┌─ Entries shown
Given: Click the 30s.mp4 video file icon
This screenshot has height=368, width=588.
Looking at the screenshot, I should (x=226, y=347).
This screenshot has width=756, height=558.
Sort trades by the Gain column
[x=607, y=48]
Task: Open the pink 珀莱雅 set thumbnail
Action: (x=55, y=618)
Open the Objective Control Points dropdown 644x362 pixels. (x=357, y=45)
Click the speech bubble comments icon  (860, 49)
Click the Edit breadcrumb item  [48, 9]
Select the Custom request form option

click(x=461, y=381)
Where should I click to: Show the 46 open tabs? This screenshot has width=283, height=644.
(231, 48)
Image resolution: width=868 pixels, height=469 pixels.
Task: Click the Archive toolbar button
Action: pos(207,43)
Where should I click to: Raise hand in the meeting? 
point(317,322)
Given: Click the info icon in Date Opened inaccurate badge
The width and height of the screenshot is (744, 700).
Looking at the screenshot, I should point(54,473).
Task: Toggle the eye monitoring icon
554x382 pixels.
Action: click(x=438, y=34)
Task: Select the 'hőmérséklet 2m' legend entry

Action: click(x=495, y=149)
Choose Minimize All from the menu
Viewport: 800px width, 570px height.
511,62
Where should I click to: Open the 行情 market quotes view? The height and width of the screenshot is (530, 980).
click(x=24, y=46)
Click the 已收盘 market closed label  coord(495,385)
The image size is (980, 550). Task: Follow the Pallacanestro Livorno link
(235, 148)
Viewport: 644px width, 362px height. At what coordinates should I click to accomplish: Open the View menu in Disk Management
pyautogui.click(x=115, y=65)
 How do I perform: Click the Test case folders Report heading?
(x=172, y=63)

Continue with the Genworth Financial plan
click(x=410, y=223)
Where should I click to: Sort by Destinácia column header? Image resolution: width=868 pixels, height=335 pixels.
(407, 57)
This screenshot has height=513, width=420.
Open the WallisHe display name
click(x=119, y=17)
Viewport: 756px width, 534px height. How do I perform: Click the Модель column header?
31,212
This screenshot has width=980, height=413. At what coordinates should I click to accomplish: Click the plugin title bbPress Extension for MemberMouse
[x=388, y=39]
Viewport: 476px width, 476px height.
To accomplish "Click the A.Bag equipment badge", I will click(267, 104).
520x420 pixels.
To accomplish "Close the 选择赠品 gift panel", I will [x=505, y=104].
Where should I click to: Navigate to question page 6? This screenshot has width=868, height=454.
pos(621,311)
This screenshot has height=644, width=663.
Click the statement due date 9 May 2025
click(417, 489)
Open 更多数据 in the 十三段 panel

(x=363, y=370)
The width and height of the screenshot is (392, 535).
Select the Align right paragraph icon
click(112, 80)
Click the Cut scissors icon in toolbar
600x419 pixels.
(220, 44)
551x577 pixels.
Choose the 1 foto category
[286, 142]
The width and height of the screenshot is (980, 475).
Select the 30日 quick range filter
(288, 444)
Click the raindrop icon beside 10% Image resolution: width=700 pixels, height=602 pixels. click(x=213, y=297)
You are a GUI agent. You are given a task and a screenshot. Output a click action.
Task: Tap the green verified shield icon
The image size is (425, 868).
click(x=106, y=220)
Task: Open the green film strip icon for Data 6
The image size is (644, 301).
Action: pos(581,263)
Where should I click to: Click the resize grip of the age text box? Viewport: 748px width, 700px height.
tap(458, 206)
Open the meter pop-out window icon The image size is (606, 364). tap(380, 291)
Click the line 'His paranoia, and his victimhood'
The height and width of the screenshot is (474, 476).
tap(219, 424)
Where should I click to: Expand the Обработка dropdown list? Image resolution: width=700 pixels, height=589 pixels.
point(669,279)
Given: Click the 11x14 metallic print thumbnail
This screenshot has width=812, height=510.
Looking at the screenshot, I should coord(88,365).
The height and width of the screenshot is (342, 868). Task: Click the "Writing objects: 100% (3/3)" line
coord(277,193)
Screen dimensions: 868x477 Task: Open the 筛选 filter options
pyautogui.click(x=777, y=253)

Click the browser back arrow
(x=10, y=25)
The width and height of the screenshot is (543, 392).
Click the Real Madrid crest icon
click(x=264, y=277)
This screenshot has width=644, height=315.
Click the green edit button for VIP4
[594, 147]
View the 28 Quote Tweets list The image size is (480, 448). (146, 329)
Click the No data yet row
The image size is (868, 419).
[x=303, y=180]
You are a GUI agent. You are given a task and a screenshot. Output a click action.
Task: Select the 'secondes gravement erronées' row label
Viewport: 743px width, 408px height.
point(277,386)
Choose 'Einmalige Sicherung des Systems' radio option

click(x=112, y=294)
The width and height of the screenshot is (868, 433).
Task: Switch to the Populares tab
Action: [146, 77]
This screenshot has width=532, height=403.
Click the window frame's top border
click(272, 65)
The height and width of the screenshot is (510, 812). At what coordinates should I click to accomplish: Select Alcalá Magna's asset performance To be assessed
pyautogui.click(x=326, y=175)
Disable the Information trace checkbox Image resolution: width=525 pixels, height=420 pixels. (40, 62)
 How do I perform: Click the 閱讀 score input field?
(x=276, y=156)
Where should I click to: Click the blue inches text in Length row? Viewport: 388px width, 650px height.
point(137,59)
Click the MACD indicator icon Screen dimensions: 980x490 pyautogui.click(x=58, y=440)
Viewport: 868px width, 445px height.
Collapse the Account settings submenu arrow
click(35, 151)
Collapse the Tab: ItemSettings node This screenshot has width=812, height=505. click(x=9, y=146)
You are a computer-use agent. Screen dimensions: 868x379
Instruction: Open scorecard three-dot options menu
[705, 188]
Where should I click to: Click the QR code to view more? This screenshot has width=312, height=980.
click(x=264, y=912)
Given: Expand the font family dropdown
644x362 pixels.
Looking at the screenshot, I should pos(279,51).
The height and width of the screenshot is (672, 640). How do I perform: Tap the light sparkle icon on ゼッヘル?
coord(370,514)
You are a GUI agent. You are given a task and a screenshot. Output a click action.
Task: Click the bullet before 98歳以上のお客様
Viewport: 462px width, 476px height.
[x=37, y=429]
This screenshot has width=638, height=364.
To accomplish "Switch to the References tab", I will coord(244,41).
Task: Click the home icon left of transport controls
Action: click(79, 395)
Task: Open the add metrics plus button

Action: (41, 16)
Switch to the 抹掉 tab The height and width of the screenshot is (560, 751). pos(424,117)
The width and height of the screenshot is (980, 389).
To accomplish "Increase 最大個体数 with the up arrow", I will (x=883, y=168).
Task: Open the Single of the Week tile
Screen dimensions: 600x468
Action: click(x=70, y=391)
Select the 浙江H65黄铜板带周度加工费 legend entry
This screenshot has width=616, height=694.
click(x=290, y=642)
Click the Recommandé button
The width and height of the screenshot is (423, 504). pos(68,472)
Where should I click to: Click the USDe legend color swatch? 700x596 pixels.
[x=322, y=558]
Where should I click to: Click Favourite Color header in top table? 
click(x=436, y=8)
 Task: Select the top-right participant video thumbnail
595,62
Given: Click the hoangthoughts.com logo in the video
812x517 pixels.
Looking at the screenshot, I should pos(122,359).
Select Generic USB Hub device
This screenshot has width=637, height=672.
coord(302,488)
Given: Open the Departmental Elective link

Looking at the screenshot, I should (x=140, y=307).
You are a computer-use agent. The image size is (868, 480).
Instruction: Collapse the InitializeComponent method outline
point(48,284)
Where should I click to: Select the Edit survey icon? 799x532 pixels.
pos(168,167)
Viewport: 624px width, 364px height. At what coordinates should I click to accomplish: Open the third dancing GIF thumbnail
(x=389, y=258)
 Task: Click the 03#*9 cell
└─
=== The problem ===
How many of the lines above include "label"? Only the number should be given.

=== Result of the exercise ===
2